Addressing Addiction and Addicts During Disasters

Preparedness Tip: Be sure to always have 14 days of heroin as part of your disaster kit.

by Eric Holdeman / April 12, 2019

I tell people that I'm a pessimistic optimist. I know things will be bad, but if we plan, train, exercise and have the right relationships before a disaster, we'll muddle through. But, in my old age, I've become much more of a pessimist. More than once in the last few months I've said I'm glad to be as old as I am. Given the option of being 24 again at this point in time, I would respectfully decline. 

Nathaniel Matthews-Trigg who has an MPH and I have emailed back and forth several times since I posted this blog post earlier in the week, Addicts and Disasters. Nathaniel is the guy with a Master's in Public Health, and all I have is experience and common sense to fall back on. Both of which can cause a person like me to make false assumptions — I'll acknowledge that.

He shared this document, Disaster Planning Handbook for Behavioral Health Treatment Programs. It is likely a good reference for you ANYWHERE here in America today. 

The optimist says there is an opportunity in a disaster for people to seek treatment to get off drugs. The pessimist (that is me) believes that before that happens, when clinics are closed, treatment drugs are not available, nor are staff able to get to work — there will be first anarchy among the population of addicts who cannot get their fix. 
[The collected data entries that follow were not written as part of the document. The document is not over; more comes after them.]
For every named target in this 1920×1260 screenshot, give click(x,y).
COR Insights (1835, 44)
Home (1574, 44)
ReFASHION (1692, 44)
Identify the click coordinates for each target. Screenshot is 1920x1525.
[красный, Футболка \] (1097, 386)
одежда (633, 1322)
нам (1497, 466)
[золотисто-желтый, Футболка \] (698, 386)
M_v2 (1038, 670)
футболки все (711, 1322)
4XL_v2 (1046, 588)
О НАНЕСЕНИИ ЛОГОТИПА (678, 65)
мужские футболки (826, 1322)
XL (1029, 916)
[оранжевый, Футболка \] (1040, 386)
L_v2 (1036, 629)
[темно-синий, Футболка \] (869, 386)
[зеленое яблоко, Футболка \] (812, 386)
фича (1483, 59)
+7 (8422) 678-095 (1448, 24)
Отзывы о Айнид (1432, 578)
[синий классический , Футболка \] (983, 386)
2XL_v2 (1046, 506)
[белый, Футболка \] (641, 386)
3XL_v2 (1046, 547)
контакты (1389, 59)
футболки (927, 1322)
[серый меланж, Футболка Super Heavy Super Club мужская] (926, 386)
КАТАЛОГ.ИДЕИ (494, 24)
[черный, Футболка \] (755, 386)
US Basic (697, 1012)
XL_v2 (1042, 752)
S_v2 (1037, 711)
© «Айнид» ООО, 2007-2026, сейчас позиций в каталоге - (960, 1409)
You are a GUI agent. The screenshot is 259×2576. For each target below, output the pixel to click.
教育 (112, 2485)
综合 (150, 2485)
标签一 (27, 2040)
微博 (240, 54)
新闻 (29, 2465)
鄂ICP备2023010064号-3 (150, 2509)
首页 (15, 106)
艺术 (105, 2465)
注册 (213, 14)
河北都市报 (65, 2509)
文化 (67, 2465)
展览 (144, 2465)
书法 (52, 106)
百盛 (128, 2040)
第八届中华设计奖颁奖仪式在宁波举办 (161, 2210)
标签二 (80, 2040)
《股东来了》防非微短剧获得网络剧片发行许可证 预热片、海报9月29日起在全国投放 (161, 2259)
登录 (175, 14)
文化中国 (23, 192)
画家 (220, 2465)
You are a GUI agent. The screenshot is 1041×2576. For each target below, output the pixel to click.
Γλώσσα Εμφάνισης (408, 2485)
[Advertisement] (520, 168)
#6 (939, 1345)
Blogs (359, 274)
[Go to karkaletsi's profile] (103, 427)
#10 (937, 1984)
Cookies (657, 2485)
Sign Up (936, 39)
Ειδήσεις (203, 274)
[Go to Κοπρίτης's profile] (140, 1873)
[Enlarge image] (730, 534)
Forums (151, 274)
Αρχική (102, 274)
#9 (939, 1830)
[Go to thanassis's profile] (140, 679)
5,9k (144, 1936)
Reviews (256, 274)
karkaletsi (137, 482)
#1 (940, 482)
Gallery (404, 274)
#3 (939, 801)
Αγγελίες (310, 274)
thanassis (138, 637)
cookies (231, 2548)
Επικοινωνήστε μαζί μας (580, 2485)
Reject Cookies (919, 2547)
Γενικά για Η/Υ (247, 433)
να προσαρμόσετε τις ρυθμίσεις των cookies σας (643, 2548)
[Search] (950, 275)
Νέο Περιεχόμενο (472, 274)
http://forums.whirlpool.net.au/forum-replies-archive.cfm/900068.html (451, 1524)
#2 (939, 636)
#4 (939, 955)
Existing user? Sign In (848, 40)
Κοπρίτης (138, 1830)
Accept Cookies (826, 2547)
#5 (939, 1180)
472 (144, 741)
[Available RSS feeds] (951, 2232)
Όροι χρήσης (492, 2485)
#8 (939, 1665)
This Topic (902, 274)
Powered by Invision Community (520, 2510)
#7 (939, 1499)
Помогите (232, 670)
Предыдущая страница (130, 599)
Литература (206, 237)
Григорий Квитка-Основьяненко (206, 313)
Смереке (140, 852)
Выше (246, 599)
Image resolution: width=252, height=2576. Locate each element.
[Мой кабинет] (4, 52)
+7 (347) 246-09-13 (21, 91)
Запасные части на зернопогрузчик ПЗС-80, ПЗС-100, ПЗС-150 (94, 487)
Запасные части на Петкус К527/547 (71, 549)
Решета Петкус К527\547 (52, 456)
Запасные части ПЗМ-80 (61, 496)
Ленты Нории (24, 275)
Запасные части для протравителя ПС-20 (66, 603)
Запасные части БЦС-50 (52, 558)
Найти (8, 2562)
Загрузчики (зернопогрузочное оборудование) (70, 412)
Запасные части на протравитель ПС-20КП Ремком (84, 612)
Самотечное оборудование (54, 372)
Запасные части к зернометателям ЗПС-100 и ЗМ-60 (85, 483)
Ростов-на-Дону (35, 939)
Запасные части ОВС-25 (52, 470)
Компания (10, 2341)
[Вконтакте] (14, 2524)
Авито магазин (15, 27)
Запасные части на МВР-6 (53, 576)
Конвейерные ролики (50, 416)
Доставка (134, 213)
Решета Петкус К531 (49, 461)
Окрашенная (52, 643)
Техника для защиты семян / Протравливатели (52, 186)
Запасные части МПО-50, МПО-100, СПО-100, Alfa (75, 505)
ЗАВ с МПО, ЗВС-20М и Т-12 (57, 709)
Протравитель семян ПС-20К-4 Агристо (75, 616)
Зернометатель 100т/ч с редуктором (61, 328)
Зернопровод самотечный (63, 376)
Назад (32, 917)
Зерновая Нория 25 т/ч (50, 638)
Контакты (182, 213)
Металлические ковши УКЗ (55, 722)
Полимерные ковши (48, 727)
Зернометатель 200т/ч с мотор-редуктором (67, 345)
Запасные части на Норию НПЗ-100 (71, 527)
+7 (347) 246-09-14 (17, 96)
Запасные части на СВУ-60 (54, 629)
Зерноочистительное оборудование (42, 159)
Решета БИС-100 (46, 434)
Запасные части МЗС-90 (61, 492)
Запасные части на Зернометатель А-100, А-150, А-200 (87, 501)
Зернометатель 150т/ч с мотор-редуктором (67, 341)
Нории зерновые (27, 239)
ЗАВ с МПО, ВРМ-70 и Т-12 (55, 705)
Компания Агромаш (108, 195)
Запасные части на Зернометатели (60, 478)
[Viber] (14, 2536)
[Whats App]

Here is only one anecdotal story. Bartell Drugs, which is a locally owned pharmacy chain here in the Seattle area recently announced that they will not open any more new stores in downtown Seattle due the level of violence and other crimes being committed against their employees and the store in general.

The above is happening now, on blue-sky days, no stress on the system that provides services to people with mental health and/or addiction issues. 

Given the above, I'll have to respectfully disagree with Nathaniel. It is possible that there will be a better day coming, but it will not arrive at the time of a catastrophic disaster and in the immediate aftermath of such an event.